Zadanie 4.2

Zadanie 4.2

Tytuł projektu: Przystosowanie narzędzi precyzyjnej edycji zasad DNA do systemu szybkiej oceny gRNA w kulturach zawiesinowych oraz opracowanie przesiewowej metody oceny dostępności chromatyny w komórkach jęczmienia.
Kierownik projektu: dr Krzysztof Michalski

Szczegółowy opis zakresu rzeczowego zadań w 2025r.:

Cel zadania: Głównym celem zadania jest przygotowanie wektorów plazmidowych kodujących edytory zasad zoptymalizowane do ekspresji w gatunkach zbożowych oraz dalsze zwiększenie rozdzielczości, przygotowywanej od poprzedniego roku, mapy dostępności chromatyny u jęczmienia poprzez sekwencjonowanie CHIP-seq oraz MeDIPseq.
Drugim celem na ten rok to wprowadzenie aktywnej kultury zawiesinowej dwóch kolejnych gatunków, tj. pszenżyta oraz kukurydzy.
Trzeci cel to próba zastosowania gRNA zaprojektowanych i ocenionych w roku 2023 do edycji genomy żyta in planta.

Opis zadania:
Zadania realizowane od 2022 roku pozwoliły na opracowanie wydajnej metody oceny aktywności nowych gRNA z zastosowaniem transformowanych zawiesin pszenicy, jęczmienia i żyta.
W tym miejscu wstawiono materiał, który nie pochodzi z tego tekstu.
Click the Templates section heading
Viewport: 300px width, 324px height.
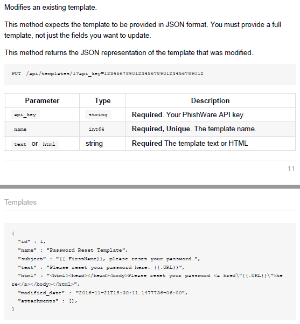point(20,202)
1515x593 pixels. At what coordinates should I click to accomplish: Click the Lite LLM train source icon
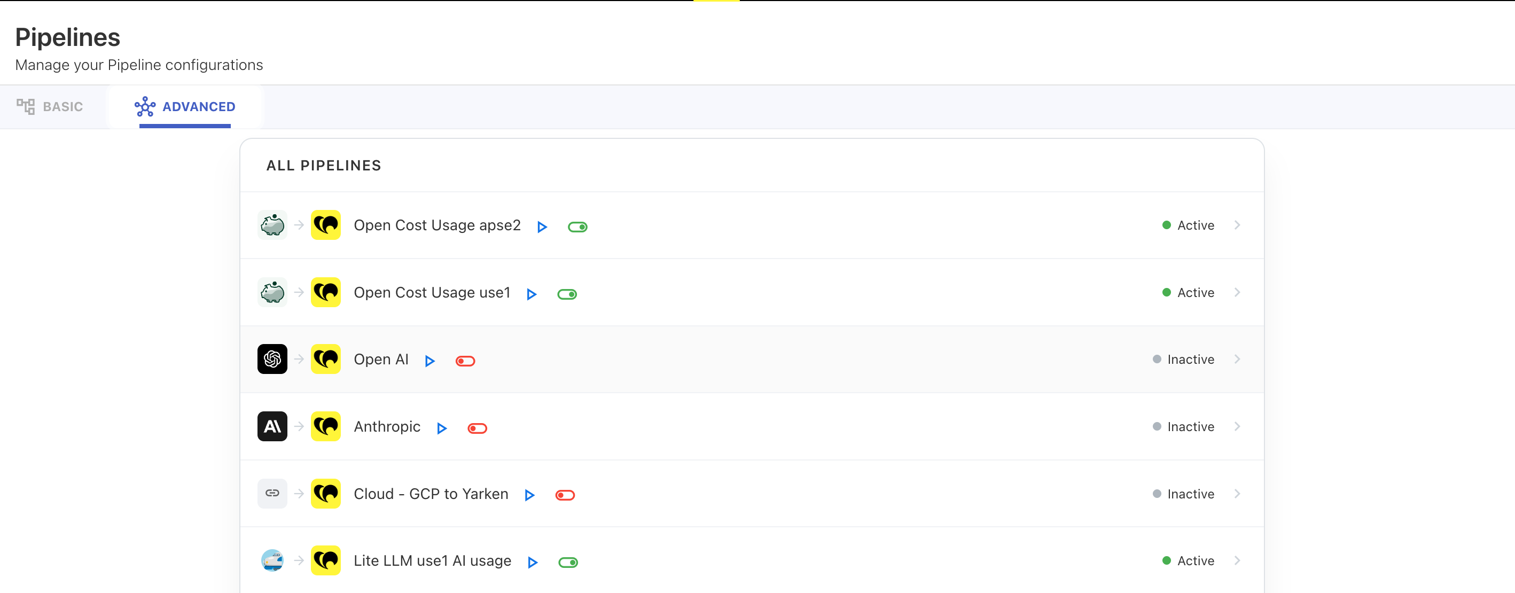pos(272,560)
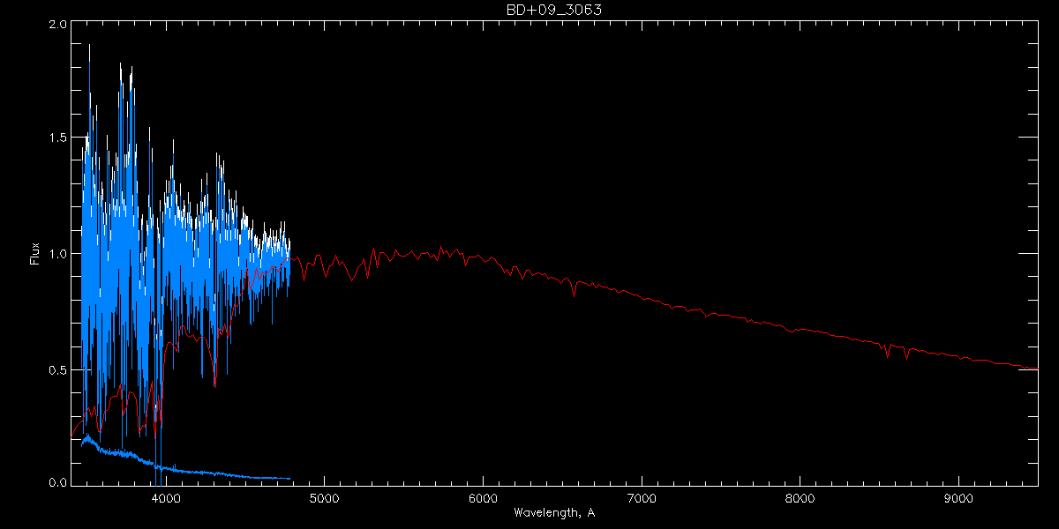Click the Flux y-axis label

pyautogui.click(x=35, y=254)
Opracowano także nowatorskie podejście dostarczania wektorów plazmidowych do komórek na drodze elektroporacji, co nie jest rutynowo stosowane dla roślin. Pragnąc dalej rozwijać ten system, na rok 2024 planowane jest opracowanie wektorów kodujących precyzyjne narzędzia (tzw. CRISPR2.0) do edycji zasad DNA, które pozwalają nie tylko na generowanie, w wybranym regionie genomu, mutacji o nieznanym efekcie fenotypowym, ale także na kierunkowe podmienianie pojedynczych nukleotydów. Taki typ modyfikacji pozwala na wprowadzenie do rośliny wybranych alleli o pożądanym efekcie fenotypowym.
Podjęta w ubiegłym roku inicjatywa, mająca na celu opracowanie mapy dostępności (do edycji) chromosomowego DNA jęczmienia, także będzie kontynuowana. Do tej pory zastosowano technikę ATACseq, pozwalającą na identyfikację fragmentów DNA, które w danej tkance nie są na stałe związane z białkami. Na ten rok planowane jest uzupełnienie tych danych o wyniki z sekwencjonowania CHIPseq, które pozwoli na identyfikację regionów chromosomowych związanych z ”aktywnymi” nukleosomami (zawierającymi histon H3 acetylowany w pozycji K27). Ponadto, wykonana zostanie analiza metylacji samego DNA, która to jest silnie skorelowana z zamkniętą chromatyną. Połączenie tych trzech zbiorów danych pozwoli na ustalenie, z dużą dokładnością, które regiony chromosomowe w zarodkach jęczmienia mogą być wydajnie edytowane przez CRISPR/Cas9.
Pragnąc stale rozwijać i dopracowywać narzędzia opracowane latach uprzednich, na rok 2024 postawiono także dwa kolejne cele. Po pierwsze, repertuar prowadzonych kultur zawiesinowych poszerzony zostanie o dwa kolejne gatunki. Na podstawie ubiegłorocznych konsultacji z hodowcami, wybrano pszenżyto i kukurydzę.
Jako ostatnie zadanie postanowiono podjąć próbę praktycznego wykorzystania gRNA opracowanego w roku ubiegłym. Planowane jest wprowadzenie min. 2 takich konstruktów do komórek żyta i próba regeneracji edytowanych roślin. Wydajność edycji in planta zostanie skonfrontowana w wynikami uzyskanymi w opracowanym systemie zawiesinowym, celem jego ostatecznej walidacji.